Extract provided:

┌──

Of course it's a job.

It's the best damn job

I ever had.

You're falling

in love with him.

Oh, God. At first

I didn't want

to feel anything.

I didn't like him, and--

Now I don't know

what to do.

Good luck.

Mmm.

Excuse me.

Come on in,

Linda.

Linda, this is

Francine Scott.

She been working

on the Mirabeau

merger.

Linda Michaels.

I've heard

a lot about you.

Well, I'm sure

none of the rumors

are true.

I only hope

I can live up

to your reputation.

Speaking of your

reputation,

Ms. Michaels and I

have a meeting

with Mr. Chase.

Oh.

We can finish

this later.

Sure.

Good luck.

Well, uh,

let's go beard

the lion

in his den.

You beard him.

I'll draw in

one of

those little

mustaches.

Oh, Michaels.

Yes, sir. And,

uh, may I say

after four years

with the firm,

what a

pleasure

it is--

Can it.

I've heard

it all before.

Robert, I want

to emphasize

again what an asset

Linda has been

to this firm.

Her understanding

of international law--

Are you an asset?

I'd like to think so,

sir, yes.

Aren't you sure?

Why, Jim here has been

singing your praises for weeks.

He says you've, uh,

blossomed this last year.

Isn't that so, Jim?

Have you blossomed,

Mrs. Michaels?

I work hard

and do my job well.

I don't think blossoming

is quite my style.

Oh, good.

I'm allergic to flowers.

So, uh,

you think you're qualified

to replace Jim

as a senior partner?

I do.

Yes, I am qualified.

You don't have much of a profile

of the rest of the continent.

Well, I realize

that I'll have to

put myself out there more.

As a junior partner,

that's been quite difficult.

└──

Recorded data:
┌──

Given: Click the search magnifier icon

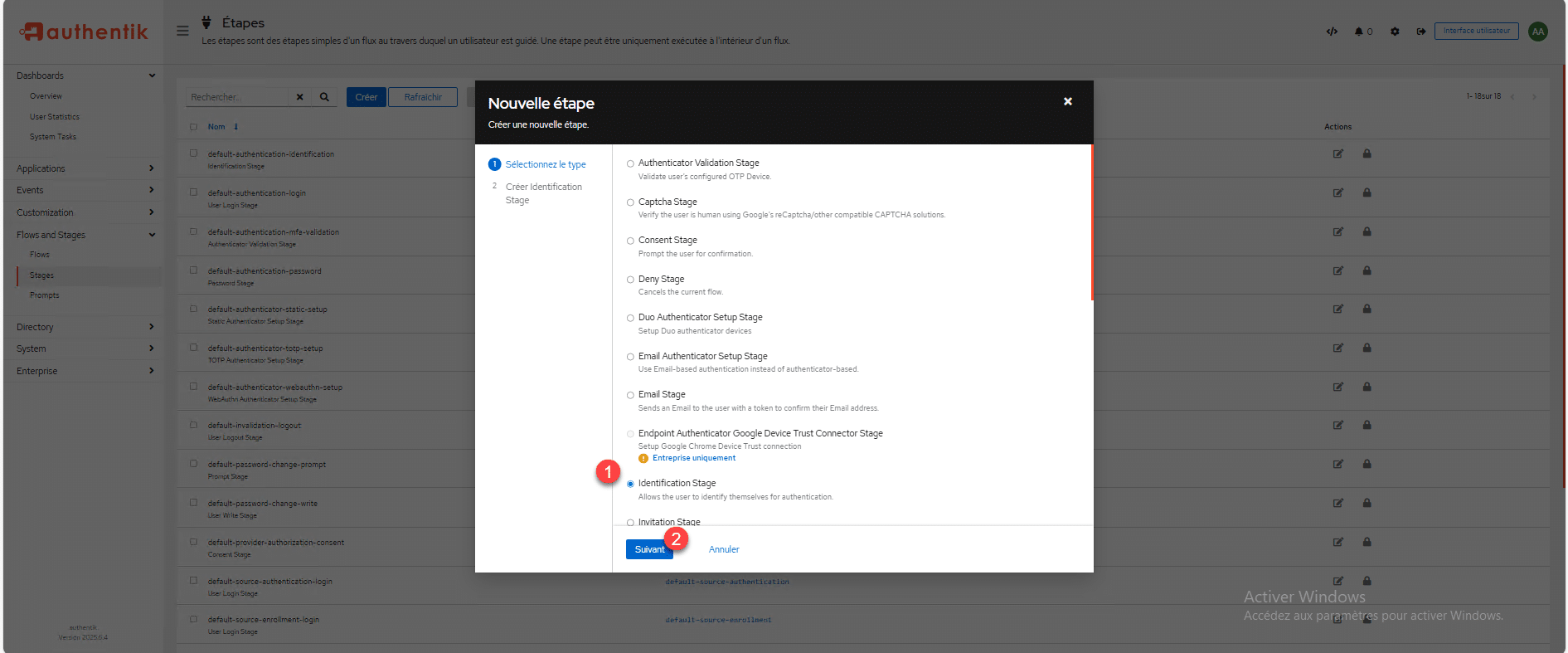Looking at the screenshot, I should pyautogui.click(x=324, y=97).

└──

Given exercise: Please extend the law-firm dialogue about Linda Michaels's bid for senior partner, picking up right after its final line.

Result:
At your age, I had more

press on me than de Gaulle.

Well, I'll do what I can, sir.

Are you married?

Oh, yes. I've heard of

the unfortunate divorce

of yours.

Planning to remarry

and have kids?

With all due respect, sir,

I fail to see what

my personal life has to do

with my professional ability.

Mmm.

You women want it all.

Mm-hmm.

You rush to get a career

and then shut down

the minute you decide

to have a kid.

It's all hurry up and wait

with you women.

Must be hormonal.

Mr. Chase, I--

Robert, I--

Oh, shut up.

I know I'm a horse's ass,

but I'm the horse's ass

running this place.

I only want you to think about

what this senior partnership

might cost you,

Mrs. Michaels.

I'd hate for you

to waste our time

climbing up

the corporate ladder

only to decide you don't

like the view up there.

I'm sorry, sir,

but I just don't think that--

Mm-hmm.

Chase. Robert Chase.

What, are you waiting

for a door prize?

What's with you?

What's with me?

How could you?

How could you compromise me

in that way?

I don't know what

you're talking about.

You told him--

God, it was sickening--

I blossomed!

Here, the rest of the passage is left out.